[Task instructions]
Your answer should consist of each line below that includes the word "left".

[Data items]
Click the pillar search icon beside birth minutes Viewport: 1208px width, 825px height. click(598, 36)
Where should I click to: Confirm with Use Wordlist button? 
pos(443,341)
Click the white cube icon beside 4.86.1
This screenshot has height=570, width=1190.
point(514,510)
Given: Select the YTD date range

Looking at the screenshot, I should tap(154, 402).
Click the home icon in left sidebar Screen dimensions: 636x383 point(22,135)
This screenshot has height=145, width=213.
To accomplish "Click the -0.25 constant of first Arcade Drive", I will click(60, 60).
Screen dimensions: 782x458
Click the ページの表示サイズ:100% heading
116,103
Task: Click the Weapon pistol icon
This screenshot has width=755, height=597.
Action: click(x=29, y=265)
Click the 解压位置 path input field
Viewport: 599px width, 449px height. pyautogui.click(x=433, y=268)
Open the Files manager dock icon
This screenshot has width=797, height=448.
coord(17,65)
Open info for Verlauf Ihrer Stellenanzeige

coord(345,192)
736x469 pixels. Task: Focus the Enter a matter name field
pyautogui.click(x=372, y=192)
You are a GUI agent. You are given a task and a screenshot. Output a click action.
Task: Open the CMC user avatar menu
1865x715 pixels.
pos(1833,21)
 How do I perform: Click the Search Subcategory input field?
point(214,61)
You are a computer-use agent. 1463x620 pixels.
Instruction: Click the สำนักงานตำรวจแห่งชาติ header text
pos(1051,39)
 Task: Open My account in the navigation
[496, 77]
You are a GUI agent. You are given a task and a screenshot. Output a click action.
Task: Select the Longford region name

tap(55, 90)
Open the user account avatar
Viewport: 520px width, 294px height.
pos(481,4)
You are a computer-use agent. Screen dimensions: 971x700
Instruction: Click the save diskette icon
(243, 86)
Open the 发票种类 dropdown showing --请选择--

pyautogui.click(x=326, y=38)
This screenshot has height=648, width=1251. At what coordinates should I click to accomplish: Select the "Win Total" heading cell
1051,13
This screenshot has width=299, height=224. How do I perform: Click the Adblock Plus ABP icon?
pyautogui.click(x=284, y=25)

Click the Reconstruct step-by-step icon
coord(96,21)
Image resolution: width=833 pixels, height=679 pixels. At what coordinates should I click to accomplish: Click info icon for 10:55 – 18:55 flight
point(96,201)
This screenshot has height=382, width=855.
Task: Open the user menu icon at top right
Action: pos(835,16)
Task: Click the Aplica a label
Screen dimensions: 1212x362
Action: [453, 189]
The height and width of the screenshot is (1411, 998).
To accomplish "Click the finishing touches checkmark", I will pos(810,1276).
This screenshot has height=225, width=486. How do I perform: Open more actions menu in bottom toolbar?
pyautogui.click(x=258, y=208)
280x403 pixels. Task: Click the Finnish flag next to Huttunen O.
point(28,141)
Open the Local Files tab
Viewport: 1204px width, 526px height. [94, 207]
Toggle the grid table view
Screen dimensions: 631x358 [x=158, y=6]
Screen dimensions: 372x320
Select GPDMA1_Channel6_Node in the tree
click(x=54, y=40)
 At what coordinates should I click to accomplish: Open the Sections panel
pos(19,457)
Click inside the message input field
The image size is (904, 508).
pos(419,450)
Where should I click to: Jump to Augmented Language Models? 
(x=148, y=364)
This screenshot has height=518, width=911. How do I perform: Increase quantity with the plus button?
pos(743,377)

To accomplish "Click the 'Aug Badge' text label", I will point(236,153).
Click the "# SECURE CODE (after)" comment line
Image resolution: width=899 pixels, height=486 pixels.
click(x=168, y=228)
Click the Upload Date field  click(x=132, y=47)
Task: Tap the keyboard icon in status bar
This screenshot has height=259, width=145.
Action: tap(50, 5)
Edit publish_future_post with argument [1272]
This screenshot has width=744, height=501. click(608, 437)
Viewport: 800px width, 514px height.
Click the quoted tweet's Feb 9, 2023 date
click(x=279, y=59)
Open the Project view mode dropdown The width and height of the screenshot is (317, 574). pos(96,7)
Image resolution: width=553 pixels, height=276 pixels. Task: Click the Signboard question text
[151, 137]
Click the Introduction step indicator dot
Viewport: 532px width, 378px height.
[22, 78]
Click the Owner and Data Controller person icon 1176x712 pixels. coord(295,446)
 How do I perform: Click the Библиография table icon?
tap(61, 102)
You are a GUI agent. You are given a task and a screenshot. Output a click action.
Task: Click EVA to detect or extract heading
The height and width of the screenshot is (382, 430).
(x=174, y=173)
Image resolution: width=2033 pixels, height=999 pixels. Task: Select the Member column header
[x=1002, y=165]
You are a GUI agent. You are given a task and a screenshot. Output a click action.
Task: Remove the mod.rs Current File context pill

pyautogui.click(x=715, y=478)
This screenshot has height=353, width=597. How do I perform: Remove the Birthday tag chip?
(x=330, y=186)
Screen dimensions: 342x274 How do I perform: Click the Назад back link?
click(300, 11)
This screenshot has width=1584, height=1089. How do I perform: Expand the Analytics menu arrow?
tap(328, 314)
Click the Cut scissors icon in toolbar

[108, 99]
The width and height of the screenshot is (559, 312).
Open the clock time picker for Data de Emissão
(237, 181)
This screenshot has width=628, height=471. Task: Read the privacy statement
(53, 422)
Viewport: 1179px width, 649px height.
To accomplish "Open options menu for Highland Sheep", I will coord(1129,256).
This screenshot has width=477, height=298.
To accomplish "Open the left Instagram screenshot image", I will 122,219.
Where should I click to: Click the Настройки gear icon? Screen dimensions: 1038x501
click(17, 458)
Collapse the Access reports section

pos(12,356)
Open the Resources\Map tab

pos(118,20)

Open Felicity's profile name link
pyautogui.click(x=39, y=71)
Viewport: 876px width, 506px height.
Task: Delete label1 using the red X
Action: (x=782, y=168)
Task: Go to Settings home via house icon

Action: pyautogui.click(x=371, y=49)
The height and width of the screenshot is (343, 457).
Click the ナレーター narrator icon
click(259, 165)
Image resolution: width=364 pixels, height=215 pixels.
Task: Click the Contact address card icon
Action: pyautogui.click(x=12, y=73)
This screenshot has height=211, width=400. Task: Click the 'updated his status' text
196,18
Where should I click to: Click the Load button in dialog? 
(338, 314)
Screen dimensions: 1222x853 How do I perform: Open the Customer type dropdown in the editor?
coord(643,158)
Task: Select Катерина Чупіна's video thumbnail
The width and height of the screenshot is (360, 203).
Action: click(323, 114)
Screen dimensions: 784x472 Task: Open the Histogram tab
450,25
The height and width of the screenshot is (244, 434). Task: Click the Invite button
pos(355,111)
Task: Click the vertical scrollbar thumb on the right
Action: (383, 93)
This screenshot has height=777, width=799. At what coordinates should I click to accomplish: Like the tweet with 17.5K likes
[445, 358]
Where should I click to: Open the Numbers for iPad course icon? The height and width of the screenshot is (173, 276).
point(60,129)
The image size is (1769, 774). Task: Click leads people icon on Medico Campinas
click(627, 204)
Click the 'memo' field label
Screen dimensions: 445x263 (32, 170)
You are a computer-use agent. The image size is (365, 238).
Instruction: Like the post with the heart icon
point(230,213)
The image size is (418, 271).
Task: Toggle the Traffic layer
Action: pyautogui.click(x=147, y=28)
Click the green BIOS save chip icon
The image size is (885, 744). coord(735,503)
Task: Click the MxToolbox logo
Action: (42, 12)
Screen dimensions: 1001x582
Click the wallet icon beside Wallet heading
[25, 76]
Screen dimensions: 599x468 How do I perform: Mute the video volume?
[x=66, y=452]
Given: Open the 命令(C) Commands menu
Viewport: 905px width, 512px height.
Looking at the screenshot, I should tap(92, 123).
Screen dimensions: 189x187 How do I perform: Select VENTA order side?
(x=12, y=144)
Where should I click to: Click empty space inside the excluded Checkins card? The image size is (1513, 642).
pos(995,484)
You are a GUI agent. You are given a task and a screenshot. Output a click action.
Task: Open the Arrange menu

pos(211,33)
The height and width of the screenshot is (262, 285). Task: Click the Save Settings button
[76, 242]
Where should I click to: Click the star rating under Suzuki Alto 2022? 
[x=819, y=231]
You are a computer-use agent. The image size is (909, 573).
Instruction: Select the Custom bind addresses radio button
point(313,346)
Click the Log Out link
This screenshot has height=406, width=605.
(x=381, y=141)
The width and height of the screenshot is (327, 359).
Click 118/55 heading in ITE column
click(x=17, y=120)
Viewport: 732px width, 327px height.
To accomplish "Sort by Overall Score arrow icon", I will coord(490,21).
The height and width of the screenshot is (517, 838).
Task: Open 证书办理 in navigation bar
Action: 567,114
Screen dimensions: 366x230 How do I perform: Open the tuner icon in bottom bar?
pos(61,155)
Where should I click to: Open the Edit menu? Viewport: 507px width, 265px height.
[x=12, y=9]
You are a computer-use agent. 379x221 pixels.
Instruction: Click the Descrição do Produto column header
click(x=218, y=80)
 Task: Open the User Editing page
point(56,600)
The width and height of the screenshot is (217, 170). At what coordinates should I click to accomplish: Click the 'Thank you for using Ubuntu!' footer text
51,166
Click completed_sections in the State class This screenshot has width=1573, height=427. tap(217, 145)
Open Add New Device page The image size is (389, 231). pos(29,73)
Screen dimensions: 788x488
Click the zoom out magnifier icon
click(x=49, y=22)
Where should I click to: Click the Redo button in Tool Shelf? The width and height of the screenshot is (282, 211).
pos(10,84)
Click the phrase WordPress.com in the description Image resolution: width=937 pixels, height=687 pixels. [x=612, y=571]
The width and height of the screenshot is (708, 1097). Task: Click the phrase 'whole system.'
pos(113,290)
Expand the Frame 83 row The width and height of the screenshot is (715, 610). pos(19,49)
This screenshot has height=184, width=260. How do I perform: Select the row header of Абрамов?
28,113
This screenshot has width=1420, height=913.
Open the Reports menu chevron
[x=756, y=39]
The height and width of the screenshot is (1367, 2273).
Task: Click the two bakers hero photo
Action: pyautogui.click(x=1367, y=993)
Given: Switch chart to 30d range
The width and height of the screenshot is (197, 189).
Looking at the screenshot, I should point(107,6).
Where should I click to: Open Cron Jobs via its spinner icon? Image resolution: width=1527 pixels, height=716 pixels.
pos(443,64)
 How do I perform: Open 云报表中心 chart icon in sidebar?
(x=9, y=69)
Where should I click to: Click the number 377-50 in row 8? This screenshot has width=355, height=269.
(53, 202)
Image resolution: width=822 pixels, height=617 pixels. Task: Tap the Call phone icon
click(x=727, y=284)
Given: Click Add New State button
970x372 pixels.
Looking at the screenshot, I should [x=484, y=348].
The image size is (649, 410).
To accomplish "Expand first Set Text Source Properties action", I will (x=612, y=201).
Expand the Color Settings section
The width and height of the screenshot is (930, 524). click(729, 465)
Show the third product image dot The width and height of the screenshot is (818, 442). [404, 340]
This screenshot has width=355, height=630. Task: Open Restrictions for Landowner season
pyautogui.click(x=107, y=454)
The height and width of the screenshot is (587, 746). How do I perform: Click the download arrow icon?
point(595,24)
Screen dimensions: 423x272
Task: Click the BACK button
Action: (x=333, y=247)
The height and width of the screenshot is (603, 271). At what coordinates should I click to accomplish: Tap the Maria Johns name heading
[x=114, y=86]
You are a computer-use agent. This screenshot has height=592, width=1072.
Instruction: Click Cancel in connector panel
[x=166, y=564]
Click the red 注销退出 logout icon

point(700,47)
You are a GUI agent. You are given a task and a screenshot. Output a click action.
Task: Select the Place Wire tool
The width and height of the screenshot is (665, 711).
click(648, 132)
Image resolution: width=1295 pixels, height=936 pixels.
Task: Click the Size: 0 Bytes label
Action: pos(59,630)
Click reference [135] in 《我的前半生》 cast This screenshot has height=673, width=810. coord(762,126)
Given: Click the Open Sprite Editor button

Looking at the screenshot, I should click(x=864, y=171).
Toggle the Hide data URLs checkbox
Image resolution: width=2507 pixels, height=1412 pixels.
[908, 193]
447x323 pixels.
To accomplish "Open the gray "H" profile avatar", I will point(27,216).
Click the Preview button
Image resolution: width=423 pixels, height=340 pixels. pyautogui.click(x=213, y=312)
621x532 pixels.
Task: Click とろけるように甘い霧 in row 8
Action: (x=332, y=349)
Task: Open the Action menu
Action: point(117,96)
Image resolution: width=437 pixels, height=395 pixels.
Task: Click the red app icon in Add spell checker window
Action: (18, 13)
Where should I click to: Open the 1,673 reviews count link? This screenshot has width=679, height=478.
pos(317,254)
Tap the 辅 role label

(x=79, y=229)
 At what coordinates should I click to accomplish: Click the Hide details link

[Answer for this exercise]
Click the home icon in left sidebar Screen dimensions: 636x383 point(22,135)
To accomplish "Open the left Instagram screenshot image", I will 122,219.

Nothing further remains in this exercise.